▶ **What you are asked to do**:
In the entries below, find every line holding the string "swatch" and collect it.

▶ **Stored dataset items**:
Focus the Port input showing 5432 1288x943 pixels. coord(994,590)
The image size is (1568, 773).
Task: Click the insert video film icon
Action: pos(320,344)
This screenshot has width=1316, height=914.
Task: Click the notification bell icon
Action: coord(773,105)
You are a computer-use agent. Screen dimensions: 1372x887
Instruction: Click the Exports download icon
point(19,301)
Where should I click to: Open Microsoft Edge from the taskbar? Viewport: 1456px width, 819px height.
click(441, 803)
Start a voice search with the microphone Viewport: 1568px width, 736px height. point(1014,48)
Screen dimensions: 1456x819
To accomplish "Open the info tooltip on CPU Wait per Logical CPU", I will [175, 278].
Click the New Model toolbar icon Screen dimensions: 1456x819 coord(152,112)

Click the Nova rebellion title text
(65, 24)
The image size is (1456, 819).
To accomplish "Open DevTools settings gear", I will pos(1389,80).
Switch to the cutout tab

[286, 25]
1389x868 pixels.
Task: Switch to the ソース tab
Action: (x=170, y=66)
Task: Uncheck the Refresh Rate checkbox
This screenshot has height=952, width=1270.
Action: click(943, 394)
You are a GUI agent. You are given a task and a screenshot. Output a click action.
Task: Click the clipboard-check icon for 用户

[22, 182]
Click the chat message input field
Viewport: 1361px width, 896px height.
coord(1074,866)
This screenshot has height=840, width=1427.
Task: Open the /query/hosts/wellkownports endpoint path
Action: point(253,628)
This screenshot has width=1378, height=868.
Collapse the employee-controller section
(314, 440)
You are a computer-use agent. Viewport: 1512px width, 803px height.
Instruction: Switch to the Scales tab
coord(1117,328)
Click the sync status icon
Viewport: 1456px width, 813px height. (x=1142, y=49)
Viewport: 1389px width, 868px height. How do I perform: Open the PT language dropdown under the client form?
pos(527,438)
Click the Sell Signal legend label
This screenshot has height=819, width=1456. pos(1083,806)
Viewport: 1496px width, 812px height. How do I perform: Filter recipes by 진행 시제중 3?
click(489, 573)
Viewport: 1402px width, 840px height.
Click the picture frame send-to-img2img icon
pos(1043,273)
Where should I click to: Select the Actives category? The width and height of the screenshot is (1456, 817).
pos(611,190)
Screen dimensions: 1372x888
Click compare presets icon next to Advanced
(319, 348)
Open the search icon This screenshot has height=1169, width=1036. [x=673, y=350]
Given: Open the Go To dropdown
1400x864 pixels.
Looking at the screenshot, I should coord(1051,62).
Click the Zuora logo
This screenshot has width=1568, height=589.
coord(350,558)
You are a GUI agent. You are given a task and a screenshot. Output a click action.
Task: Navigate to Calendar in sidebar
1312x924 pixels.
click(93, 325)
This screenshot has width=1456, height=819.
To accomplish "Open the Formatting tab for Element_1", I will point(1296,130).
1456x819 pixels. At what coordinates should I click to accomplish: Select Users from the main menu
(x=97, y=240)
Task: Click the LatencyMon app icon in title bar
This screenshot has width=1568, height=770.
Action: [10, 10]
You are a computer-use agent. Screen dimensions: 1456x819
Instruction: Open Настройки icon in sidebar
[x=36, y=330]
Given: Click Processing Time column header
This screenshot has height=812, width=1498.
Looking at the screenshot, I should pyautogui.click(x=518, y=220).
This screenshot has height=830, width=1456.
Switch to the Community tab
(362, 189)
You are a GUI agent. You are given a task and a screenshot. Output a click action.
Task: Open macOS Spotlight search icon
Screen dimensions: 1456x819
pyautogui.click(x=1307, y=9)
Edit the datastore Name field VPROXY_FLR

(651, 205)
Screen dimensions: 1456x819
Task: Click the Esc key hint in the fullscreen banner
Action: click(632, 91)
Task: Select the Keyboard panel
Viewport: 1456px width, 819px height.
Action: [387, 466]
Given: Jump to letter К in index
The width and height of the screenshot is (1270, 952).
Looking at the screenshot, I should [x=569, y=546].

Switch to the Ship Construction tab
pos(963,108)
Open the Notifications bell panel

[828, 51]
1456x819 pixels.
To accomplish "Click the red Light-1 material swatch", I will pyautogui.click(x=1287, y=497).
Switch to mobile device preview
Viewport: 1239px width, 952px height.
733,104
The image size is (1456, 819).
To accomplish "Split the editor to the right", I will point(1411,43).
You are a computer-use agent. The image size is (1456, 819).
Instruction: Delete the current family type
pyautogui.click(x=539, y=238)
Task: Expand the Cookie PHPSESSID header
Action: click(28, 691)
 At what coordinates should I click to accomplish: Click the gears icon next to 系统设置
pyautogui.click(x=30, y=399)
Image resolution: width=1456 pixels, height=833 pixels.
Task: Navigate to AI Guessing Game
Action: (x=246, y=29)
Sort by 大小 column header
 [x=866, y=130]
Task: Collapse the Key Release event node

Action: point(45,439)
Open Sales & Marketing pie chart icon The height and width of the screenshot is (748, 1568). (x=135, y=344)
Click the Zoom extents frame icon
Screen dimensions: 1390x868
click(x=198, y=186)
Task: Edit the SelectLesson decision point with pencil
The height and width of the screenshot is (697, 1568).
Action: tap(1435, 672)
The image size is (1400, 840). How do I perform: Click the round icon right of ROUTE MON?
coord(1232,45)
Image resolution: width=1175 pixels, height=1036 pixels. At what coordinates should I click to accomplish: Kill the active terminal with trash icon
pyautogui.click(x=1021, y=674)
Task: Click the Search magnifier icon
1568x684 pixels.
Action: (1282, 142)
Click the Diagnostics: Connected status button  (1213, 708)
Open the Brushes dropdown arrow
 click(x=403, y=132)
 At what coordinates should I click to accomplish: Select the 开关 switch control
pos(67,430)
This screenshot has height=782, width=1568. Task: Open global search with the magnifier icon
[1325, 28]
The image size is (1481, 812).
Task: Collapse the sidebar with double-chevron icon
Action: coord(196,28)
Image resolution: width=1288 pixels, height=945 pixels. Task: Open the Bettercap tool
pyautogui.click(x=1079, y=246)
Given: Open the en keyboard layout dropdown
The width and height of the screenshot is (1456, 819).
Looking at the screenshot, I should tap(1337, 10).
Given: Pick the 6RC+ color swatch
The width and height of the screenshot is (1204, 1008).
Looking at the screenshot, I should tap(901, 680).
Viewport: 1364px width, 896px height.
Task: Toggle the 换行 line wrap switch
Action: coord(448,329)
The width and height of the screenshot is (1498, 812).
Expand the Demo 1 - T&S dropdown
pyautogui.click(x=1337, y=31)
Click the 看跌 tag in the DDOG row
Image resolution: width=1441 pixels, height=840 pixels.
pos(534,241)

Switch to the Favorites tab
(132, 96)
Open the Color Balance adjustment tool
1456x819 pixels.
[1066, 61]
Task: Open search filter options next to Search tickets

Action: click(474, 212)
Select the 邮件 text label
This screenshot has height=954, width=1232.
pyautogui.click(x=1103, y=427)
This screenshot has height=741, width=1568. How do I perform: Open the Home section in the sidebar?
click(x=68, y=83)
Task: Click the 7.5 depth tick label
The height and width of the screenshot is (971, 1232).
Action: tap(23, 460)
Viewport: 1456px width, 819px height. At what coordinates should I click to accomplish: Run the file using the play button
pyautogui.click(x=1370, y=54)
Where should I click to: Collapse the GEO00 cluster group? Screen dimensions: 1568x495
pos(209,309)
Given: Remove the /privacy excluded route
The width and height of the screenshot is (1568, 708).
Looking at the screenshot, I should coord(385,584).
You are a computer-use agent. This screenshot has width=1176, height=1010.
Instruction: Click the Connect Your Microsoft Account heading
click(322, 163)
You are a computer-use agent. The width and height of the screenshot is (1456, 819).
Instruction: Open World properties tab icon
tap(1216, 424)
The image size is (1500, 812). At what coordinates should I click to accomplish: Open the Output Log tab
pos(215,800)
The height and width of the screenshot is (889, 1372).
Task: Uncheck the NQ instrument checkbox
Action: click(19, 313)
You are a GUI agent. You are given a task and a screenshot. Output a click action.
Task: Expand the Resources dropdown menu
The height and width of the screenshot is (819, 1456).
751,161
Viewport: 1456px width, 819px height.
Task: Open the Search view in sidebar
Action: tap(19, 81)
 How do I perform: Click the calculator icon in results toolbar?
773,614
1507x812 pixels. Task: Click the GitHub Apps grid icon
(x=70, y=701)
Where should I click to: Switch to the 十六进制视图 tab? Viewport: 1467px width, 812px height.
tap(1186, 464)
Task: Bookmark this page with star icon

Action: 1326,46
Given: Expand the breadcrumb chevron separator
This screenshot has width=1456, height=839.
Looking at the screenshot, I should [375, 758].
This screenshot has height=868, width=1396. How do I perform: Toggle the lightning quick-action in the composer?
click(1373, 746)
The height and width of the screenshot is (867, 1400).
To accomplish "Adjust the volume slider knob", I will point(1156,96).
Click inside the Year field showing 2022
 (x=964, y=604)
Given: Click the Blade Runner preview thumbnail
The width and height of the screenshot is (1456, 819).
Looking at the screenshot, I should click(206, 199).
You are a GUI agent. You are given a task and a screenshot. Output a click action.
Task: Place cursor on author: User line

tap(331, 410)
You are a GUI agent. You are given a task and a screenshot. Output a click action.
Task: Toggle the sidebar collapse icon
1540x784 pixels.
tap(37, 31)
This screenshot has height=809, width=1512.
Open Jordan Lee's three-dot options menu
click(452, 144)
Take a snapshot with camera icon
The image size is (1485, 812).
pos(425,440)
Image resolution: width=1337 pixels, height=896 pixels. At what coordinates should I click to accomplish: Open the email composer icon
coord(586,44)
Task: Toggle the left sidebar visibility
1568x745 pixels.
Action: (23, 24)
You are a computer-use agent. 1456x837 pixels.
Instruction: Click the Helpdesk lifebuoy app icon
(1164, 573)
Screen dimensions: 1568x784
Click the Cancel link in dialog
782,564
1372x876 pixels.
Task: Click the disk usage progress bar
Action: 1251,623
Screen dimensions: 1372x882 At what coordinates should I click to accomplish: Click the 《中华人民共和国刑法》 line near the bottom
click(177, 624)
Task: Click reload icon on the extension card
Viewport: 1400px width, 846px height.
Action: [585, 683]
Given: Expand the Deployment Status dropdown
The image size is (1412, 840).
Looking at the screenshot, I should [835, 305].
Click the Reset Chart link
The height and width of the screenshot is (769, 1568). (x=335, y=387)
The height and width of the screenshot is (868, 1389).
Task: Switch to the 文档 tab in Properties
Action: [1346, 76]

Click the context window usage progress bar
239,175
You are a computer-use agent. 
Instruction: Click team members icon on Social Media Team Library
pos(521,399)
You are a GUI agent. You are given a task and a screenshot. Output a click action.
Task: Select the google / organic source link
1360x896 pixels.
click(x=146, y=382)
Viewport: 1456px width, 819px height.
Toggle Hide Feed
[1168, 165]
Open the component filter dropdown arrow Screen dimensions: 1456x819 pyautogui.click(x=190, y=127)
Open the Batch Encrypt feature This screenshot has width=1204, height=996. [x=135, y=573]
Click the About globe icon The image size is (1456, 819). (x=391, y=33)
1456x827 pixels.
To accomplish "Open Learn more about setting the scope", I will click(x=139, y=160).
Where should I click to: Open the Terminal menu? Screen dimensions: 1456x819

▶ **Your solution**:
To accomplish "Click the red Light-1 material swatch", I will pyautogui.click(x=1287, y=497).
Given: Pick the 6RC+ color swatch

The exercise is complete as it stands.